Shell has confirmed it will press ahead with an appeal against a ruling issued by the District Court in The Hague in May which required the energy major to cut its global net carbon emissions by 45% by 2030, compared to 2019 levels.

Shell’s own step-by-step approach to reducing its GHG emissions calls for a reduction in net carbon intensity of 20% by 2030 and 100% by 2050 (working from a 2016 baseline). In terms of reducing absolute carbon emissions, the oil major is using a 2018 baseline, which it says is when total carbon emissions from energy sold peaked at around 1.7 gigatonnes CO2e per annum. According to Shell’s plan, it will hit net zero by 2050.

As previously reported, the legal action against Shell was brought by Friends of the Earth Netherlands (Milieudefensie), along with 17,00 co-plaintiffs and six other organisations. Following the court ruling, Friends of the Earth Netherlands hailed it as a landmark decision as well as the first time in history that a judge has held a corporation liable for causing ‘dangerous climate change’.

Confirming Shells intention to appeal the judgment, its Chief Executive, Ben van Beurden, said: ‘We agree urgent action is needed and we will accelerate our transition to net zero.

‘But we will appeal because a court judgment, against a single company, is not effective. What is needed is clear, ambitious policies that will drive fundamental change across the whole energy system. Climate change is a challenge that requires both urgent action and an approach that is global, collaborative and encourages coordination between all parties.’

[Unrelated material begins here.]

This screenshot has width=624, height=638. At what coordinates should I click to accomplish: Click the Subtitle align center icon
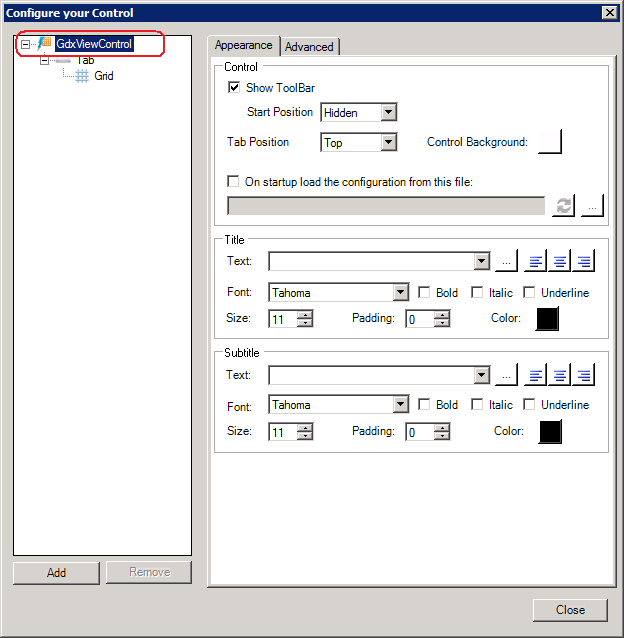tap(560, 375)
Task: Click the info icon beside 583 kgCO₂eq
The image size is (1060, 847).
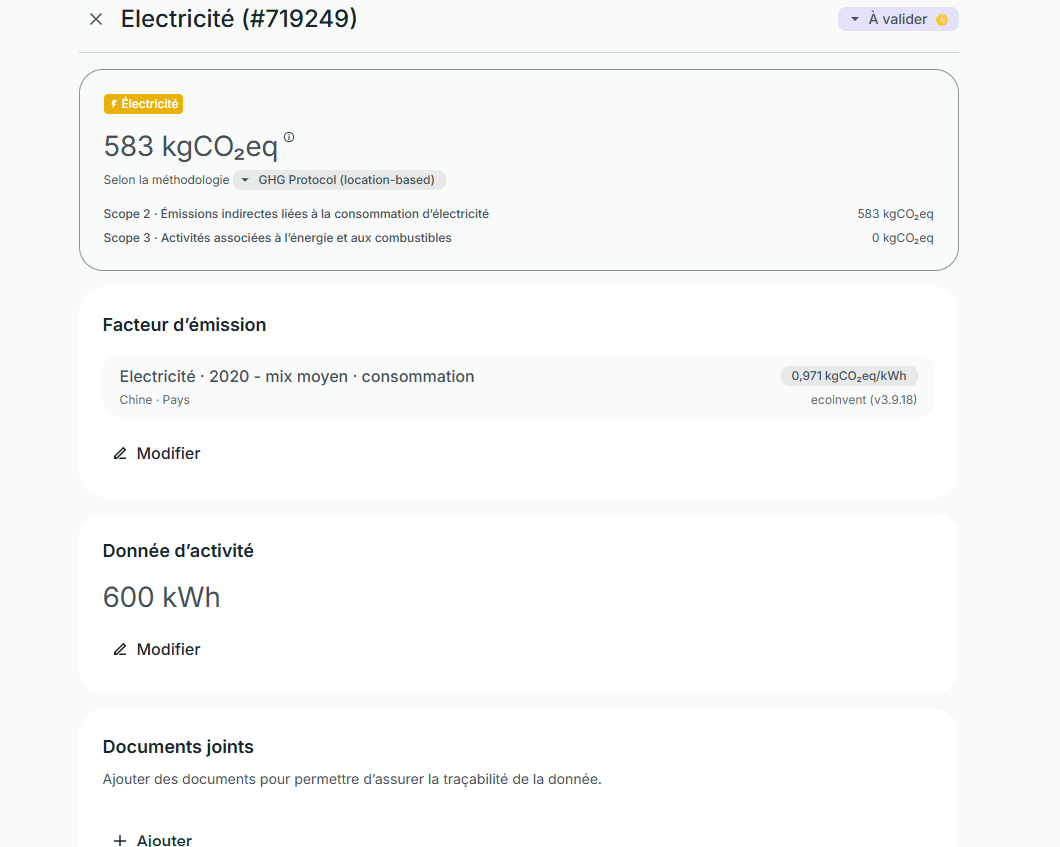Action: coord(289,137)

Van Beurden also said that the company would ‘accelerate’ its Powering Progress strategy to become a net-zero emissions operation by 2050. The strategy was published in April, but he noted that it had not been considered by the court because the hearings that led to the ruling had taken place several months ahead of this.

Shell put its energy transition strategy to a vote of shareholders at its Annual General Meeting in May, where it secured 89% support. The company say it will continue to give its investors an annual vote on its progress in delivering on its strategy.